Requirement:
Copy out the entries word for word, starting at the very first line and ending with the line that contains "coordinates (350, 178).".

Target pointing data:

---+---

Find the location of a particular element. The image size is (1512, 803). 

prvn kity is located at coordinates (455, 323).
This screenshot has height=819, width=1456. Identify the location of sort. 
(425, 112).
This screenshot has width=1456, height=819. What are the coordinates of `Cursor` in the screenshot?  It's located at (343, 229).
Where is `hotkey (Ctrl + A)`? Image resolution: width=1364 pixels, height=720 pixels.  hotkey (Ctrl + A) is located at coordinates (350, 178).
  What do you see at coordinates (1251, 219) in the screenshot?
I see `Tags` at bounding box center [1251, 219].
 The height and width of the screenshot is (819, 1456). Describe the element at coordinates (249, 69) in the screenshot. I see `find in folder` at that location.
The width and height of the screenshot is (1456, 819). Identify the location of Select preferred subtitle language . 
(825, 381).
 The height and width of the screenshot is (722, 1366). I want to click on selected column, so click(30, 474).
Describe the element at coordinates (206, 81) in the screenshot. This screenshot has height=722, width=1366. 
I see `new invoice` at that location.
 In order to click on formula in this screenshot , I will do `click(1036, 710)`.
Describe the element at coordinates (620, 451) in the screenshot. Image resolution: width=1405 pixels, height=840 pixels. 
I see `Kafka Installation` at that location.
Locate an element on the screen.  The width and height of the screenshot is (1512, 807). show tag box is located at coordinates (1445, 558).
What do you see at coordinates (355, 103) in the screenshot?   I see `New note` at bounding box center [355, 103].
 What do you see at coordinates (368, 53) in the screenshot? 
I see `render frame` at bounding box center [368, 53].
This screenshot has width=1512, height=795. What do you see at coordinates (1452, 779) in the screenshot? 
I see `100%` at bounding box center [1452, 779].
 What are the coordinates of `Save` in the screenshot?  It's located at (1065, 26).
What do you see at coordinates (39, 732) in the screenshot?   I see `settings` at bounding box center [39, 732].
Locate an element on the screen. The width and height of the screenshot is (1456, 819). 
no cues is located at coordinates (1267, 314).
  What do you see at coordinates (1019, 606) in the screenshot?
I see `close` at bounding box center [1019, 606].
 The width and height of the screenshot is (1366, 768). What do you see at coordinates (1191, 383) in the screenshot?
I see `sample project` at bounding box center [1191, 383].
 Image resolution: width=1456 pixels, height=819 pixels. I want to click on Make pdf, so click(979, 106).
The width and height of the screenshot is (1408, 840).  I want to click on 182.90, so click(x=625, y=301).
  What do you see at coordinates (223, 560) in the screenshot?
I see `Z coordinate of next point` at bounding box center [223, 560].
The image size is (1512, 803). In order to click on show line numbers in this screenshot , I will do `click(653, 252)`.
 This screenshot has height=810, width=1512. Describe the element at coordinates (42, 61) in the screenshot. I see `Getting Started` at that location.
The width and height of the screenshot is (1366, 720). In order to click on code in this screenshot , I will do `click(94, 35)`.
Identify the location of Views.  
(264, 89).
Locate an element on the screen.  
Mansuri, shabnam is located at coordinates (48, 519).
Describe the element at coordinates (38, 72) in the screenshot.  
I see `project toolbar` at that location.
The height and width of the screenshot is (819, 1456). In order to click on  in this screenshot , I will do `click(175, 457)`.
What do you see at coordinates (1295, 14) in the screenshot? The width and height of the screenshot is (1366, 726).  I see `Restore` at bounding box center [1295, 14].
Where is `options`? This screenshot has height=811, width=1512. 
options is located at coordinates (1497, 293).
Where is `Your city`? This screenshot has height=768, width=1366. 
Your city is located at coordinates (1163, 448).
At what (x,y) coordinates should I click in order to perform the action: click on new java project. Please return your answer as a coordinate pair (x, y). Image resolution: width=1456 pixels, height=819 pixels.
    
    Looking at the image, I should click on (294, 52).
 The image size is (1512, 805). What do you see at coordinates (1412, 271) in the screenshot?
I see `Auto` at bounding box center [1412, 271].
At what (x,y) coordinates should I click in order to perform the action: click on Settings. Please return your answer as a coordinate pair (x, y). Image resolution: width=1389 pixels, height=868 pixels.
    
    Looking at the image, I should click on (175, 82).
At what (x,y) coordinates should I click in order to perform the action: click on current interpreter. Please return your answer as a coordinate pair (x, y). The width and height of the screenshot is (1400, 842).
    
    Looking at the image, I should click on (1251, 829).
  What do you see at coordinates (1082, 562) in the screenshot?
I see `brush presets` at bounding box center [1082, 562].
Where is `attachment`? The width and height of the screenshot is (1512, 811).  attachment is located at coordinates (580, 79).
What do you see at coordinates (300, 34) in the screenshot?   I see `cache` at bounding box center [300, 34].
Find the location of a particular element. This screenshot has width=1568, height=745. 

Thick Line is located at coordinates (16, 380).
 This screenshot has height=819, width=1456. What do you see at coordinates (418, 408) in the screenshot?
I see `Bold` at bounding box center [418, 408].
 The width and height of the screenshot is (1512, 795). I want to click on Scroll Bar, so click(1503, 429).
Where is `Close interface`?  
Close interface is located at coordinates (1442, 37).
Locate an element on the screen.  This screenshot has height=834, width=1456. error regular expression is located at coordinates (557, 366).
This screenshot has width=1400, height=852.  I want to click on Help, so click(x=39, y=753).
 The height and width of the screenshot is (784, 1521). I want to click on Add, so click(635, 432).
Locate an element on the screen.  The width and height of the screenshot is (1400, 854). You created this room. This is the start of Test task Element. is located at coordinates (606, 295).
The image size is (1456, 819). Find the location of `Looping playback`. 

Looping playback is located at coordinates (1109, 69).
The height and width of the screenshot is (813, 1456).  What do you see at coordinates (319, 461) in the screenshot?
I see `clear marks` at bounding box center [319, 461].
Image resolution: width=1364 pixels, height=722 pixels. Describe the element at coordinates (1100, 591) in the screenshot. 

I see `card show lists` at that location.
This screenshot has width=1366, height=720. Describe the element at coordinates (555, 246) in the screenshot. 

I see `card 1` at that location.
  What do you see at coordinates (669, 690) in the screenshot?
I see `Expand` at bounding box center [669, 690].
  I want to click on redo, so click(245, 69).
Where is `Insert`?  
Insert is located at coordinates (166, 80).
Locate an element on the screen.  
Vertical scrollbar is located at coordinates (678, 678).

---+---

Answer to the problem:
Find the location of a particular element. The image size is (1512, 803). 

prvn kity is located at coordinates (455, 323).
This screenshot has height=819, width=1456. Identify the location of sort. 
(425, 112).
This screenshot has width=1456, height=819. What are the coordinates of `Cursor` in the screenshot?  It's located at (343, 229).
Where is `hotkey (Ctrl + A)`? Image resolution: width=1364 pixels, height=720 pixels.  hotkey (Ctrl + A) is located at coordinates (350, 178).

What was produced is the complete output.